Тема спасения язычников
Но где бы ни возникли писания Луки, несомненно, что их первые читатели были христиане из язычников, а может быть, и шире, язычники, обращавшиеся в христианство. К таковым, как мы видели, мог принадлежать и сам Феофил. Это общее суждение о языческой среде, для которой предназначались писания Луки, подтверждается целым рядом наблюдений. Если Лука использовал Мф. и Мк., мы неизбежно приходим к заключению, что он сознательно опустил те эпизоды, которые могли быть оскорбительны для язычников. Сюда относится, в первую очередь, рассказ о жене–язычнице, которой Господь сказал жесткое слово о детях и псах (Мф.15:22–28; Мк.7:25–30).

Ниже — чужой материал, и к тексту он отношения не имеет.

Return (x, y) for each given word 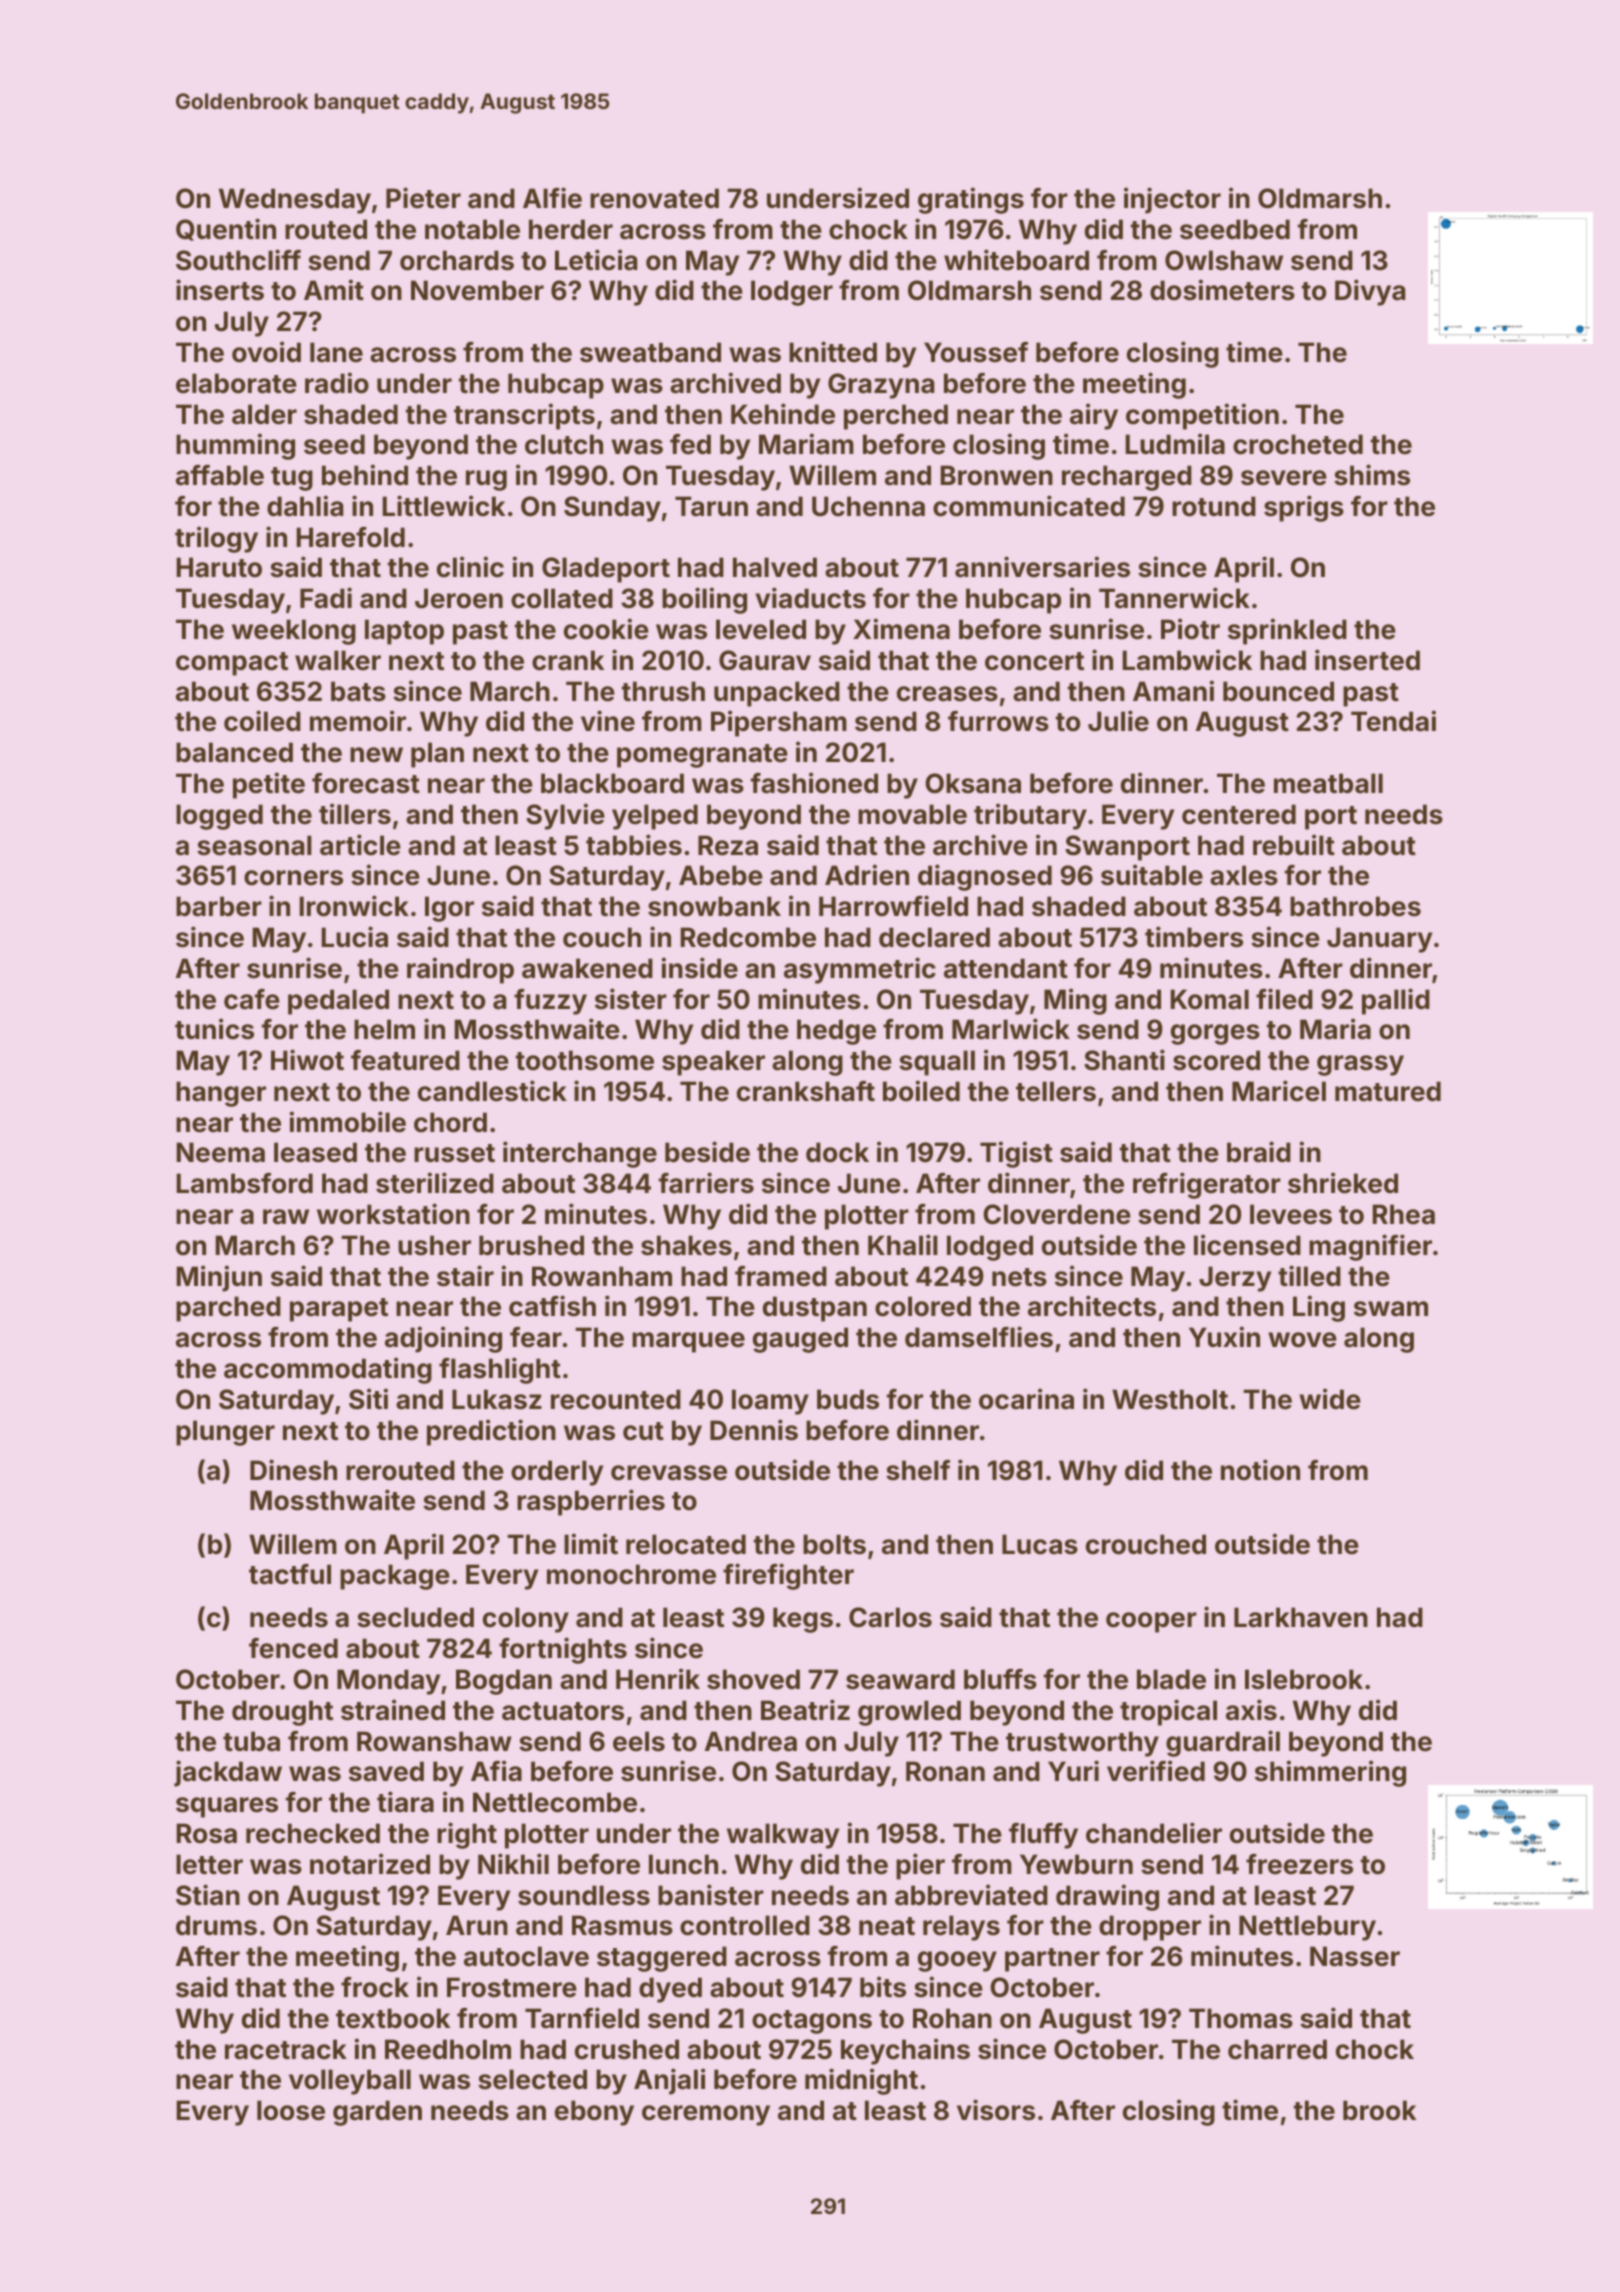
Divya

Не менее знаменательно, что Лука поставил в начале евангельской истории рассказ о проповеди Иисуса в назаретской синагоге (Лк.4:16–30). В этом рассказе общесиноптическое слово о пророке, который не принимается в своем отечестве (Лк.4:24, параллели: Мф.13:57; Мк.6:4; ср. ещё Ин.4:44), сопровождается ссылкой на ветхозаветные примеры помощи свыше, дарованной не Израилю, а язычникам (Лк.4:25–27). Мысль о спасении язычников, которой, таким образом, вводится историческое повествование Луки, повторяется в заключении его труда, в том приговоре, который ап. Павел произносит над римскими иудеями (Деян.28:25–28, ср. особенно Деян.28:28). Можно сказать, что мысль о спасении язычников есть доминирующая мысль в истории Луки. Ее место в исторической концепции Луки наилучшим образом объясняется языческим происхождением его читателей. Мы помним, что и автор по рождению был язычник.